So yesterday, I get back home. The last thing I'd done before leaving campus had been to post some thoughts about how people (Greenback students, particularly) were disconnected from the origins of their food, and how that's a hurdle to ecological awareness. Then the first thing that happens after I walk in the door is Mrs. R. slapping a piece of junk mail in my hand and saying "you've got to look at this!" She had a chuckle in her eye, so I knew that I wasn't in any serious trouble.
Anyway, "this" turns out to be a marketing pitch for a hardcopy magazine called MaryJanesFarm. My first impression was "Martha Steward Living goes country casual." The faux personal letter spoke of how women need "a place where you and I can sit around in a circle with our trusted girlfriends and share apple pie recipes that have been handed down for generations [and] swap the quilt patterns our mothers used." The four-color glossy brochure (no mention of recycled paper in sight) went on about how this magazine was all "for the decorator in you, for the nurturing friend in you, for the organic gardener in you, for the chef in you, for the artist in you, for the farmgirl in you." The letter was ostensibly signed by MaryJane Butters (as genuine a person, I suspect, as Betty Crocker). The brochure included a picture of a woman who was presumably MaryJane, ostensibly about to milk a cow. Except . . .
. . . except that "MaryJane" looked somewhere between a fifty-ish Vanessa Redgrave and a mid-forties Judy Blue Eyes, her hair was all curled and streaming down over her shoulder to her waist, her denim jacket had a florette on the lapel, her apron was trimmed in lace and she was carrying a pristine white enamelware milking pail such as no one has used for at least fifty years. The hair and the florette would be way to attractive to any milk-cow -- they'd get mouthed in a heartbeat. I found myself visualizing the apron slimed with masticated grass hay (or, worse, alfalfa). Oh, and the "cow" featured in the picture looked suspiciously like a steer (castrated male), and was definitely a Hereford-Angus cross a (beefer, not a milker)!
Once I got done laughing, I read the material again. The words, at face value, make a lot of sense. We need to "celebrate the things that really matter in life. Preparing good healthy food for our families. Building warm relationships based on trust. And finding fun ways to express our creativity through our hands and our hearts." No disagreement from me.

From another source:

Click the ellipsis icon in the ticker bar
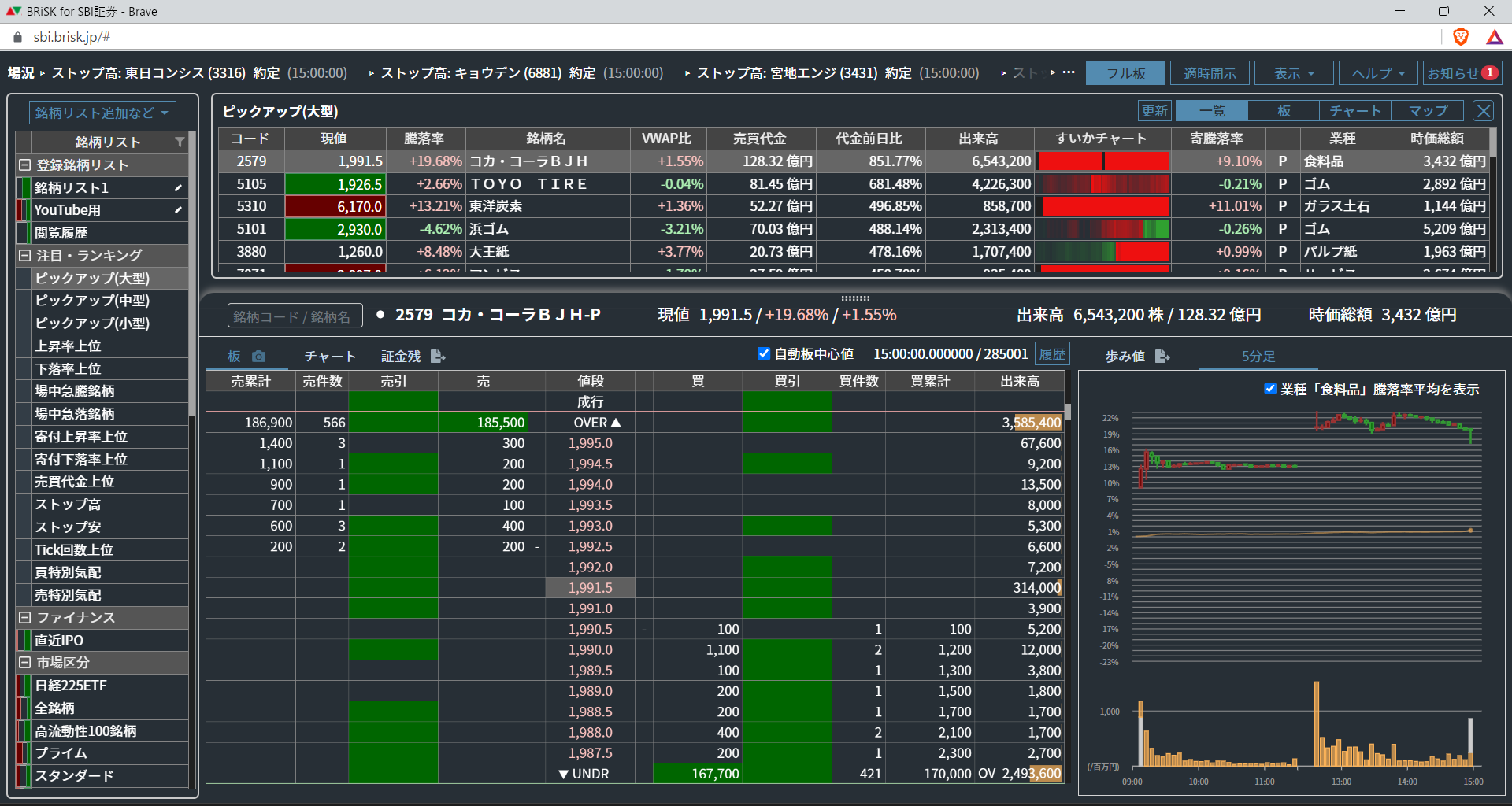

What I disagree with is the idea that any of that can go on in the pages of a magazine. The illusion of it can go on, but not the actuality. Reading recipes for good healthy food is not the same as cooking it, much less buying or growing it. Trust develops much better face-to-face. And hands-on projects require execution in three (sometimes four) dimensions -- not two. Encouraging people to fantasize about an idyllic rural existence is not helpful. Not individually, not locally, and not globally. Indeed, the globe would be better off if all American couples 'of a certain age' moved into cities, not out of them.
We can't afford for the 2010's to be about commodifying the discontent of the 2000's, the way the 1970's were about commodifying the dissent and individualism of the 1960's. We need to get people out of their passive reading-about-it and into doing-something-about-it. A magazine about consuming non-toxic milk-based paints and decorating with antiques (refurbished or not) is still a magazine encouraging consumption. Consumption isn't the answer. Neither is a magazine. Even if they had used recycled paper.